Scientific visualization (SciVis) is providing new insights into health care and many other research areas in ways that we couldn’t imagine a decade ago. It’s an evolving field where extracting visualizations from very large data sets can improve analysis, diagnosis, and patient outcomes while reducing costs – or even uncover hidden discrimination. 

Hear from Teodora and Donna Nemshick of Intel on how SciVis can be transformative in areas such as understanding a billion simulated cells for tumors, creating the Covid-19 model, pioneering medical care, and even studying images in children’s books for gender inequality.

Learn more about how the pandemic impacted the work in the Visualization Laboratory of RCC and the amazing Visualization Wall (a large 25 X 9 feet screen capable of rendering 38 Megapixel resolution, connected to Midway supercomputer) that the RCC makes available to researchers to visualize their large datasets (e.g., the billion cells data).

During the past year, Teodora focused her research on medical imaging for cancer and COVID-19 research and on measuring representation in children’s books. Teodora provides more insights into these projects. In this podcast, she describes some of the new HPC environments provided by the RCC (Midway3, GPUs, and Skyway), as well as the state-of-the-art technologies the RCC makes available: in-situ visualization (visualization that happens as the simulation is running) and Intel opeAPI Rendering Toolkit.

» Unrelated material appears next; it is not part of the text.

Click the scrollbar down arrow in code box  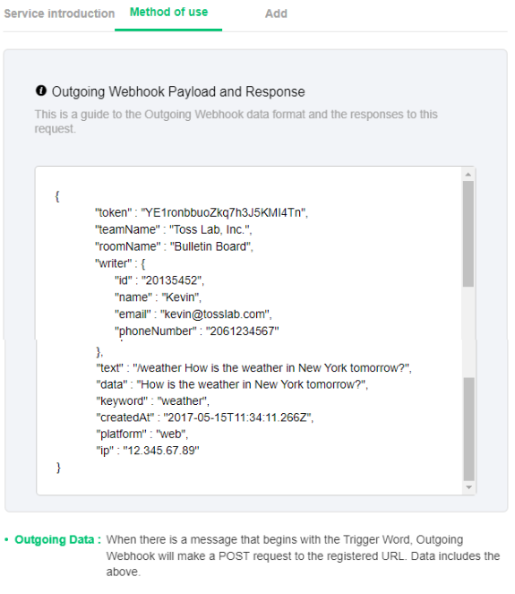[x=468, y=487]
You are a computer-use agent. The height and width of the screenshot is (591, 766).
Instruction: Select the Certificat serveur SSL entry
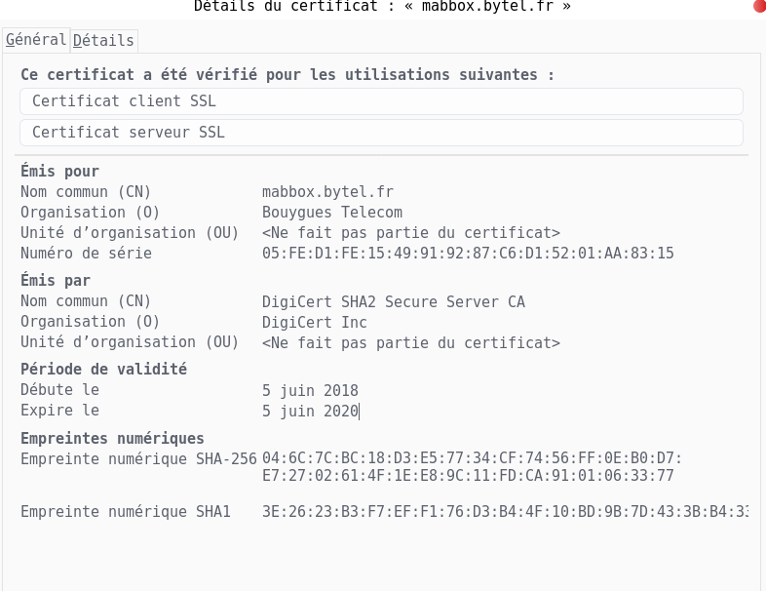[381, 133]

Teodora sees the future of visualization heading towards “real-time visualization and being able to get immersive experiences” and Donna is “thinking big, big, big, and big. I'm thinking of big data, data getting even bigger, big compute power on HPC clusters, big storage capability, factoring in the powerful [Intel®] Optane™ Memory that can drop right into your machines and expand your memory footprint into the terabytes.”